___ Dataset entries ___

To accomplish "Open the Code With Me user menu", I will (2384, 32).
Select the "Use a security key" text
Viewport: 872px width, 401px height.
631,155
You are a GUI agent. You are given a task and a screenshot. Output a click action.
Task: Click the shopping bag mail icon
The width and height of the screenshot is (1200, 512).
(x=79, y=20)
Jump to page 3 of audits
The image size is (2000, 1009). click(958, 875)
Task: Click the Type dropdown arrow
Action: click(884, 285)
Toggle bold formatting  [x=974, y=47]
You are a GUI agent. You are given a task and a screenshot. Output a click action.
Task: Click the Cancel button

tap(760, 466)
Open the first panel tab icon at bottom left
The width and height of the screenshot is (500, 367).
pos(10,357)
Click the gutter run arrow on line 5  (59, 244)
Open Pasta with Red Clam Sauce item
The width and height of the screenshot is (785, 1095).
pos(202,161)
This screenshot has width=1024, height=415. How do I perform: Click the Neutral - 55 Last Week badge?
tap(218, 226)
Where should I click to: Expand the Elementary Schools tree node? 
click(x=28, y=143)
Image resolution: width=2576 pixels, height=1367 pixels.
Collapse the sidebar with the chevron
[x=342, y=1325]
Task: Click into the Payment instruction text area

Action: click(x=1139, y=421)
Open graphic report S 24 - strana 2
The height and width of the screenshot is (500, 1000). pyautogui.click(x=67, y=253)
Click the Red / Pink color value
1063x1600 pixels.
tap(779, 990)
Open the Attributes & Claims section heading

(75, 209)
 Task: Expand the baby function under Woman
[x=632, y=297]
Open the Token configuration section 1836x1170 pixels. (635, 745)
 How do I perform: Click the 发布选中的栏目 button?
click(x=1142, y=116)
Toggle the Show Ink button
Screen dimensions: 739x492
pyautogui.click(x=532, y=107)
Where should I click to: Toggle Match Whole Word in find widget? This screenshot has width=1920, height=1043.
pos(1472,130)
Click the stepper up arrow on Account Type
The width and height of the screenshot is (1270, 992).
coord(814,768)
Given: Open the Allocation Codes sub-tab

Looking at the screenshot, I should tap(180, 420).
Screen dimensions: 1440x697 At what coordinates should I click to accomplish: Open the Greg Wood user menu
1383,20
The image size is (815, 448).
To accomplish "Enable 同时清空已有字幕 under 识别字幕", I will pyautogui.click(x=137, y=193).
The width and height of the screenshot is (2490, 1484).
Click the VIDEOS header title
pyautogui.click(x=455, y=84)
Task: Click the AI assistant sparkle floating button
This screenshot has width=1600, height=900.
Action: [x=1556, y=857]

___

● **Given problem**
Rewrite all of the records above as a numbered list with one line per item, leaving out the blank lines.

● **Task solution**
1. To accomplish "Open the Code With Me user menu", I will (2384, 32).
2. Select the "Use a security key" text
3. Viewport: 872px width, 401px height.
4. 631,155
5. You are a GUI agent. You are given a task and a screenshot. Output a click action.
6. Task: Click the shopping bag mail icon
7. The width and height of the screenshot is (1200, 512).
8. (x=79, y=20)
9. Jump to page 3 of audits
10. The image size is (2000, 1009). click(958, 875)
11. Task: Click the Type dropdown arrow
12. Action: click(884, 285)
13. Toggle bold formatting  [x=974, y=47]
14. You are a GUI agent. You are given a task and a screenshot. Output a click action.
15. Task: Click the Cancel button
16. tap(760, 466)
17. Open the first panel tab icon at bottom left
18. The width and height of the screenshot is (500, 367).
19. pos(10,357)
20. Click the gutter run arrow on line 5  (59, 244)
21. Open Pasta with Red Clam Sauce item
22. The width and height of the screenshot is (785, 1095).
23. pos(202,161)
24. This screenshot has width=1024, height=415. How do I perform: Click the Neutral - 55 Last Week badge?
25. tap(218, 226)
26. Where should I click to: Expand the Elementary Schools tree node? 
27. click(x=28, y=143)
28. Image resolution: width=2576 pixels, height=1367 pixels.
29. Collapse the sidebar with the chevron
30. [x=342, y=1325]
31. Task: Click into the Payment instruction text area
32. Action: click(x=1139, y=421)
33. Open graphic report S 24 - strana 2
34. The height and width of the screenshot is (500, 1000). pyautogui.click(x=67, y=253)
35. Click the Red / Pink color value
36. 1063x1600 pixels.
37. tap(779, 990)
38. Open the Attributes & Claims section heading
39. (75, 209)
40.  Task: Expand the baby function under Woman
41. [x=632, y=297]
42. Open the Token configuration section 1836x1170 pixels. (635, 745)
43.  How do I perform: Click the 发布选中的栏目 button?
44. click(x=1142, y=116)
45. Toggle the Show Ink button
46. Screen dimensions: 739x492
47. pyautogui.click(x=532, y=107)
48. Where should I click to: Toggle Match Whole Word in find widget? This screenshot has width=1920, height=1043.
49. pos(1472,130)
50. Click the stepper up arrow on Account Type
51. The width and height of the screenshot is (1270, 992).
52. coord(814,768)
53. Given: Open the Allocation Codes sub-tab
54. Looking at the screenshot, I should tap(180, 420).
55. Screen dimensions: 1440x697 At what coordinates should I click to accomplish: Open the Greg Wood user menu
56. 1383,20
57. The image size is (815, 448).
58. To accomplish "Enable 同时清空已有字幕 under 识别字幕", I will pyautogui.click(x=137, y=193).
59. The width and height of the screenshot is (2490, 1484).
60. Click the VIDEOS header title
61. pyautogui.click(x=455, y=84)
62. Task: Click the AI assistant sparkle floating button
63. This screenshot has width=1600, height=900.
64. Action: [x=1556, y=857]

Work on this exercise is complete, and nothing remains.